When I was a kid, I used to love taking walks in the winter, especially when the snow was on the ground. In the mountains of southern Oregon, the coldest days in the heart of winter left everything covered in white. The roads were a hard sheet of packed snow.  Many days the sun would break through and warm things up just enough that there would be puddles along the side of the road. In the early morning on the way to school, these little frozen puddles were a game just waiting to be played.  They were never more than a few inches deep. The chilling temperatures of the night before would leave them covered in a thin sheet of ice or, perhaps, even frozen completely through. That was the game.

I used to seek out these puddles along the way and try to guess if they were frozen solid enough to hold my weight. Finding one and making my guess, I would gingerly step on the ice, hoping it would hold. Often it held, but many times, much to my glee, it would almost hold and then crash away, dropping my foot with a splash. I never really wanted to get my foot wet, out there in the cold, but the thrill of either standing on solid ice or leaping to get my foot out before it soaked my shoe was much more than worth the risk. As I grew bigger, solid ice was harder to find, but my ability to discern what might hold and what might not also grew. Experience had taught me to read the signs and more accurately predict what could hold me and what could not.

Faith is kind of like that. In faith, there exists a tension between the unbelievable and the undeniable. I would never step onto the thin crust of a puddle I thought was deeper than my shoe top unless I had some strong assurance from puddles around it that it would hold.  At first it might have seemed hard to believe that the temperature the night before was cold enough to freeze such a puddle so solid that I could stand on it. However, if I had experienced enough puddles along the way that had held me, I could conjure up enough courage to step onto that bigger, deeper puddle and hope it would hold. The idea that it could hold me may have seemed unbelievable but, with enough confidence to step on it and then see it hold, the unbelievable became undeniable. I would then encourage a friend or my sister to try it. If it were large enough, we might even see how many of us it would hold before breaking.
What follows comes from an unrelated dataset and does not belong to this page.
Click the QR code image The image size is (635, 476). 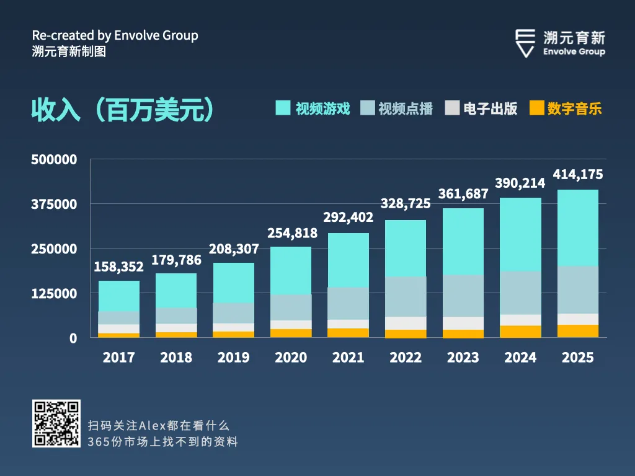(x=56, y=423)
In the Gospel of John, the author tells us that he shares these miracle stories—he calls them signs—so that hearing of them we may believe that Jesus is the Son of God. The signs are stories of healing the sick and amazing tricks like turning water to wine or multiplying bread and fish to feed a crowd, even raising the dead. To us these stories seem utterly impossible—completely unbelievable. However, to John and to those who witnessed Jesus do these things and many others, these unbelievable feats became undeniable. They now stand as witnesses to us. They are standing on the frozen pond, deep enough to completely soak any who fall through, saying “Come on out!” They are thrilled not only to stand on the ice, but to run, jump, and skate around in the freedom of knowing it will not fall away under their feet. Are you willing to take the risk and trust the ice to hold you? That first step of faith is the hardest. After that, experience builds confidence, and faith slowly brings peace and freedom without fear.